GianMarco Porru (Oristano, Italia, 1989) esplora invece il significato dell’acqua come protagonista di molte tradizioni religiose con l’installazione Uma Fonte (2023-2024), realizzata in occasione di una residenza a Rio de Janeiro. Le sculture di Tiphaine Calmettes (Ivry-sur-seine, Francia, 1988), composte prevalentemente in terra e argilla, costruiscono un ambiente intimo e familiare in cui il visitatore è invitato ad accomodarsi come negli spazi di una cucina.
L’artista Lorenzo Montinaro (Taranto, Italia, 1997) ci conduce ulteriormente nell’esplorazione del sacro attraverso l’installazione C’eri (2022).
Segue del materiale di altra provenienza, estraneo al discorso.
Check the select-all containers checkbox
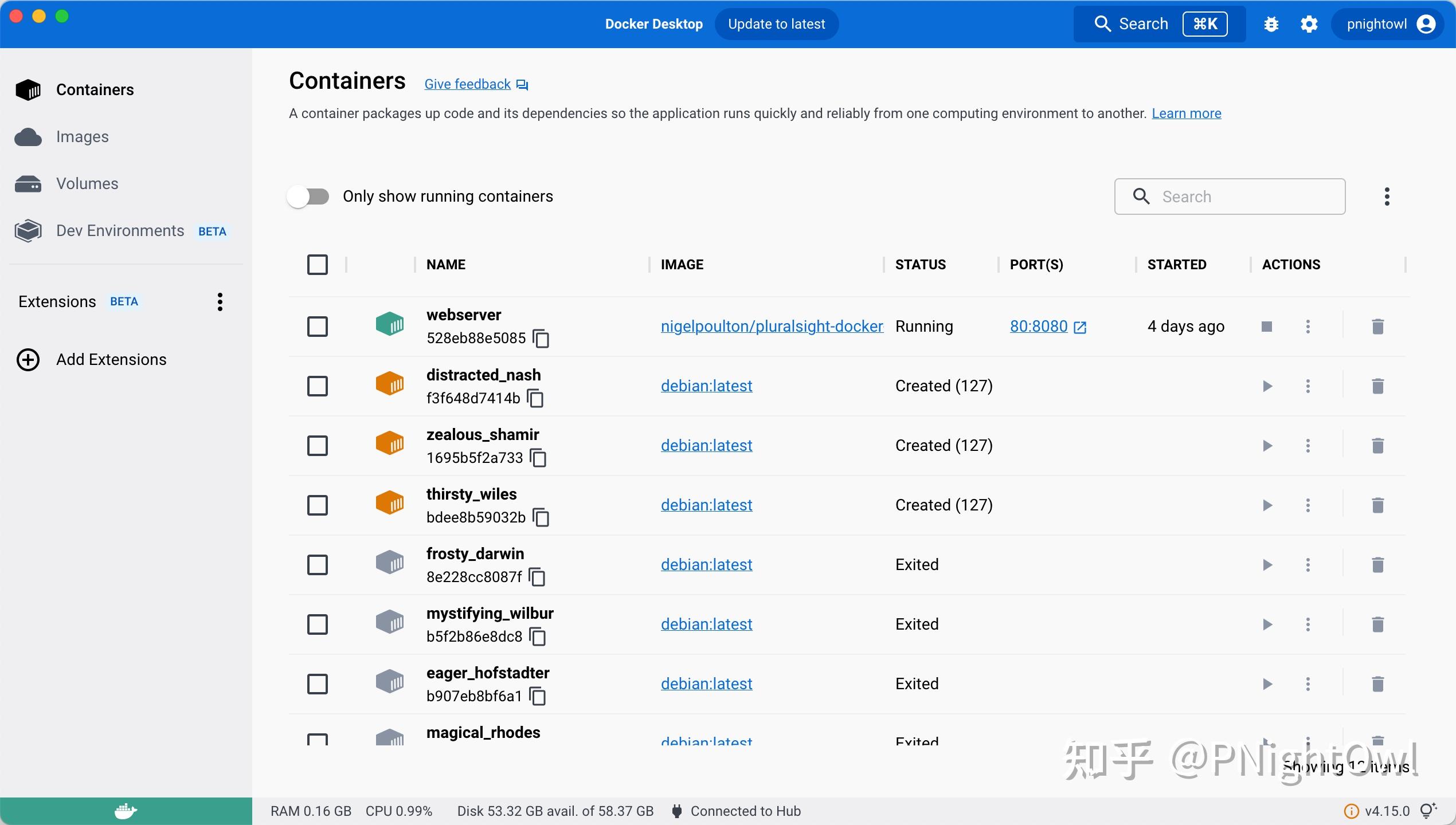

In questa creazione, Montinaro ha ricreato un piccolo luogo sacro, che assume le sembianze di una cappella. All’interno sono disposti ceri azzurri, recuperati da diverse chiese e dal cimitero monumentale di Milano. Questi ceri, carichi di preghiere e speranze, solitamente accesi nelle chiese, qui giacciono spenti su scaffali tipici dei magazzini.
Questo contrasto crea un parallelismo tra il sacro e il profano, tra il rumore e il silenzio. La traccia della fiamma, ormai assente sui ceri, è invece visibile tutto intorno sugli inginocchiatoi completamente bruciati. L’artista ha lasciato visibili solo i segni delle ginocchia, creando ancora una volta un senso di rumoroso silenzio. Queste panche sono rivolte verso l’altare, che di solito presenta oggetti iconografici. Tuttavia, in questo caso, l’altare è stato creato raccogliendo frammenti di lapidi di persone comuni, rimarcando il contrasto tra presenze e assenze.
La mostra si conclude con due opere digitali, la prima è Desire Lines (2019) di Tommy Malekoff (Virginia, USA, 1992), che riflette sulla relazione tra sacro e non-luogo. Il video a due canali presenta un parcheggio che diviene un luogo pieno di possibilità e il palcoscenico di molti rituali. Lena Kuzmich chiude il percorso con la video installazione Chimera (2022) (Vienna, Austria, 1998), che esamina l’ecologia queer e la vita non binaria nell’ambito naturale.
Le opere degli artisti in mostra dialogano con una selezione di lavori di Mario Merz e Marisa Merz, cui si affianca la proiezione del film Teorema di Pier Paolo Pasolini, sia come tributo, sia nell’ottica di un confronto generazionale. Autori molto distanti e diversi tra loro si trovano dunque a proporre nuove e consolidate concezioni di sacro, così da darci spunti per interrogarci, riflettere e abbracciare la diversità di prospettive che arricchiscono il nostro rapporto con l’arte e la spiritualità.